I don't want to feel like I’m a Hollywood sellout by structuring my comics for other mediums.  That's why later on in Walking Dead, you get things like pet tigers.  That was because I was like, "Oh, it'd be cool if this guy had a weird pet."

Then I'd be like, "Well, I don't know.  That's not going to really adapt well in the show." Then I'd be like, "Don't be a sellout, Kirkman. Give them a tiger."  You could even argue that I would have thought a tiger was too outlandish if the show didn't exist, but because I didn't want to feel like I was editing things for the show, I went that extra mile, and crossed that line, and actually put a tiger into the story.  It might actually make things even crazier, because I try to do that.

I could have smaller monsters in Oblivion Song, if I wasn't worried about the idea of trying to cater things for another medium.  That's when I end up with giant, four‑story monsters, and all kinds of insanity that would possibly only ever work to its fullest in comic book form.

You're starting a new arc, which we want to ask about, but before that, we want to ask about how you handle new arcs.  Unlike a lot of publishers and creators, you start a comic series, and just keep going.  You don't do miniseries.  When a new arc starts, it's just a new number in the series.  Can you talk a little bit about why you do it that way?
I feel like that's the preferred method of comics.  A lot of things I do just based on myself as a fan.  That's what I would want.  I don't want to have to track, "Oh, well, this number one came after this other number one."  Then, "Oh, but that other number one came in between those two number ones."  You break the system of following a series, or even collecting, because collecting is an aspect of our business that I don't think is bad.  We are writing stories and crafting narratives that you want people to enjoy, but comic books have that added bonus of also being a collectible.

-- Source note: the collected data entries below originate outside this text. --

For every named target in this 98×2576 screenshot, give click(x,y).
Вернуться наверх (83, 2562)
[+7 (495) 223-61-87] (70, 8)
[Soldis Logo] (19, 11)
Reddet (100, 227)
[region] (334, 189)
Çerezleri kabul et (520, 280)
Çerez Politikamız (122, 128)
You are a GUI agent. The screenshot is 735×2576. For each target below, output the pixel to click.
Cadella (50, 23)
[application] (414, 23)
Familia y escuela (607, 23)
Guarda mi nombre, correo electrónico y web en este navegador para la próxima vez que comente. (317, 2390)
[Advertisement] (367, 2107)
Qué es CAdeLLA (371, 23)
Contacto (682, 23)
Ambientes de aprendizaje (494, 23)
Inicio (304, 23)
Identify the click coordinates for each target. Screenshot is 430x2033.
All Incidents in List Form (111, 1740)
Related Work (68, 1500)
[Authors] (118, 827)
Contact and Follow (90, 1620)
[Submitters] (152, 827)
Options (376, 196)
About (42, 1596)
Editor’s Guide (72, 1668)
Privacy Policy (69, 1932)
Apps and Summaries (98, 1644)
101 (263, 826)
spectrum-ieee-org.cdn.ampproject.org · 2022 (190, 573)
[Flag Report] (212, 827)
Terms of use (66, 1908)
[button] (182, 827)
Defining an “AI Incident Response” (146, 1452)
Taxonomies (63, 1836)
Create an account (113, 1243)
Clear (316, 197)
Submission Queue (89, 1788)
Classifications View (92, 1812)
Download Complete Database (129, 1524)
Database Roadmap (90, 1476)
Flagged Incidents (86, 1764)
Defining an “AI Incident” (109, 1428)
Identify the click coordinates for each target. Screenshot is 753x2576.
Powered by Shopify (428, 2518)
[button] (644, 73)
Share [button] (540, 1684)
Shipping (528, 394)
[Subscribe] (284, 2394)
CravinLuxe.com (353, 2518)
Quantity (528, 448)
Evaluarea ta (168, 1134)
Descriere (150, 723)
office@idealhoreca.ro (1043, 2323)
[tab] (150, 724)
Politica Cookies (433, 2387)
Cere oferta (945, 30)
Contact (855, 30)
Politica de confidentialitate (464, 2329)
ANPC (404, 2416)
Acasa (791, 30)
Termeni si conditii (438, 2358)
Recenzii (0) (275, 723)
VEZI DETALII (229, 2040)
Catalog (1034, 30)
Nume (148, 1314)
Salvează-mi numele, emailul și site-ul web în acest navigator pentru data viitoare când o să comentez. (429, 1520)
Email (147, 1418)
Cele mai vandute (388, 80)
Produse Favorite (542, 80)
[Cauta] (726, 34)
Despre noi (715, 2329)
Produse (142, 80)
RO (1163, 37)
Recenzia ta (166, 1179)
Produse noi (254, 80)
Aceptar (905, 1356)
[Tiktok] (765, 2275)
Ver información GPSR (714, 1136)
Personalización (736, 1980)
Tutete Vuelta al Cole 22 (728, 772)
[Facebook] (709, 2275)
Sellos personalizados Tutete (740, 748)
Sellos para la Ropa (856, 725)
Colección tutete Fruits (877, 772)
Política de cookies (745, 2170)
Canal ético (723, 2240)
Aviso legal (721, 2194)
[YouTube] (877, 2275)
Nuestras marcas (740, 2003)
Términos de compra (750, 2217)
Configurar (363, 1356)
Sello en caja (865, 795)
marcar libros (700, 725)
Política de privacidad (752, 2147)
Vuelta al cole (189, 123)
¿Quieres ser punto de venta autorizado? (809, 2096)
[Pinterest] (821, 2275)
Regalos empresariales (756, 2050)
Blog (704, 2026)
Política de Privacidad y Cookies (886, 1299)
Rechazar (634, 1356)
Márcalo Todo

You want to have somebody that goes, "Oh, I got issue 36. I got issue 89.  I got this whole run.  This is totally something that I love having."  I'm into that myself, as a comic book collector.  I don't want to have those starts and stops in a series.

While I recognize that some publishers think that you get a little bit of extra juice every time you start something over with a new number one, I think if you actually look at the data, it more often than not provides a jumping‑off point.

You can watch attrition really kick in as you keep re-starting those books.  Unless it's a massively different and popular creative team that's taking over with the new number one, it's something that I'm very much against.

I think that you want to make following the series as simple as possible.  I very strongly believe that the reason the Walking Dead television show has led to a huge spike in comic book sales is because anyone can go into a bookstore and comic book shop and say, "I want to read Walking Dead.  What do I do?"

They go, "The book with the number one on it.  Find the book with the number one on it, whether that's the hardcover, the compendium, or the trade, and try that.  If you like that, come back and get the one that matches it with the number two on it."

It's that simple.  If you look at any of the DC shows, Marvel movies, Marvel shows, or a lot of the other stuff coming out…  Somebody loves Spider‑Man: Into the Spider‑Verse.  They walk into a bookstore, and they're like, "Hey, I want to buy a Spider‑Man book. Where do I start?"

They're like, "Well, I like the Dan Slott run. Buy his number one," or, "Well, you really want to get this Visionaries book with Michelinie and McFarlane.  That's got a number one."  There's 45 different number ones. It's very unclear where a novice fan would actually begin their journey into comics, which I think is a really bad thing.  It's a disservice we've done to comics as a whole.

Keep things simple.  Volume one, volume two, volume three.  Stick with it. That's the way I prefer to do things.